Son las Universidades Privadas las que se encuentran consideradas en la definición del hecho gravado de servicio que hace la Ley sobre Impuesto a las Ventas y Servicios, toda vez que sus actividades de docencia se clasifican en el N° 4 del artículo 20 de la LIR, sin embargo por disposición expresa del N° 4 del artículo 13 de la LIVS, éstas entidades se encuentran exentas de IVA por la actividad docente propiamente tal.
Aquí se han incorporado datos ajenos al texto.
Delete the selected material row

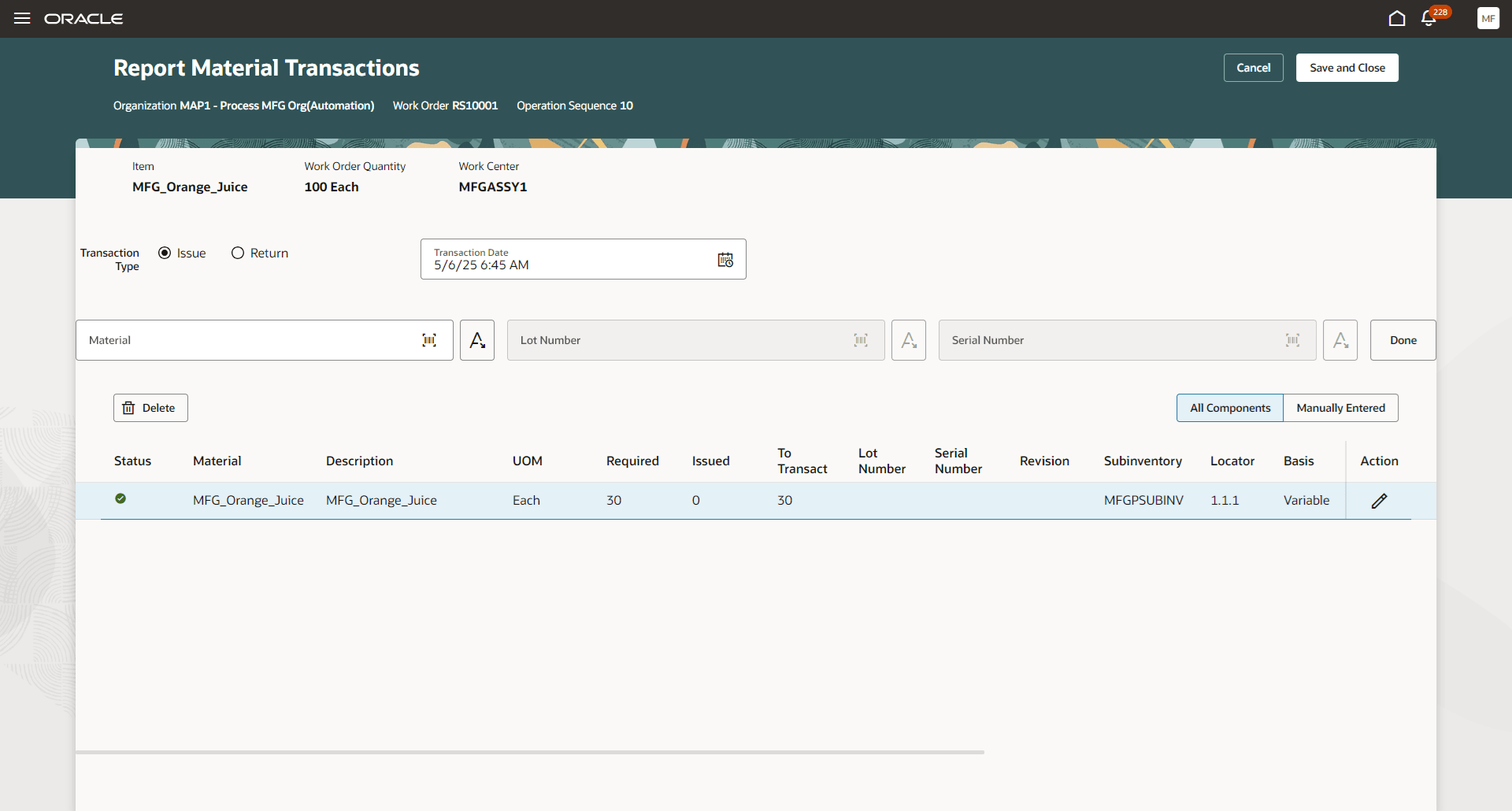pyautogui.click(x=150, y=407)
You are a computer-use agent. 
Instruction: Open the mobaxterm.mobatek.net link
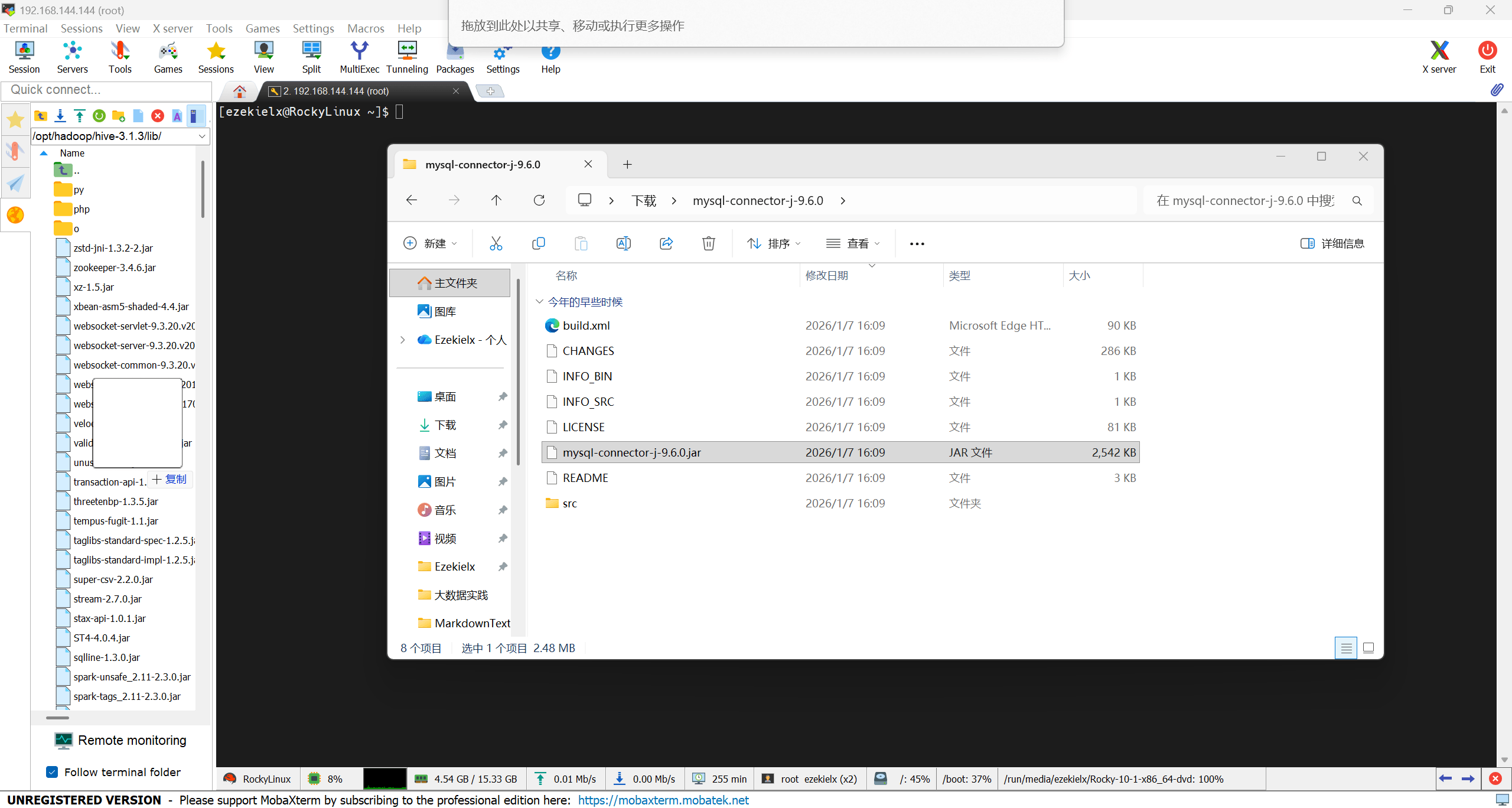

Las actividades desarrolladas por las Universidades Públicas se clasifican en el N° 5 del artículo 20 de la LIR, por lo que no enmarcan dentro del hecho gravado de servicio definido en la LIVS.

El SII ha señalado que la actividad de docencia propiamente tal también incluye a la labor de extensión que efectúan las Universidades, tales como espectáculos teatrales, de danza, coros, orquestas sinfónicas, conjuntos folklóricos, ediciones de libros, revistas, folletos, fascículos, periódicos y otros, siempre y cuando tales actividades tengan un carácter eminentemente cultural y no constituyan un mero esparcimiento o diversión.

Las Universidades también pueden desarrollar actividades distintas a la docencia, como por ejemplo, efectuar prestaciones médicas, exámenes de laboratorio, asesorías y asistencia técnica y arrendamiento de inmuebles, entre otros, las que, de calificar dentro de la definición de hecho gravado con IVA, no se encontrarán beneficiadas con la exención del N° 4 del artículo 13 de la LIVS, constituyendo así hechos gravados afectos a IVA, sin perjuicio de la exención del N° 5 de dicho artículo referente a hospitales dependientes del Estado o de Universidades reconocidas por éste.

En el evento que las Universidades efectúen operaciones afectas al IVA, tendrán derecho al uso del 100% del IVA Crédito Fiscal soportado en las adquisiciones de bienes o utilización de servicios que se afecten directamente a dichas operaciones. Si dicho Crédito Fiscal de IVA no puede ser identificado directamente a las operaciones afectas, o dicho de otro modo, si dicho impuesto constituye una IVA Crédito Fiscal de utilización común, la Universidad se encontrará en la obligación de calcular un IVA Crédito Fiscal Proporcional.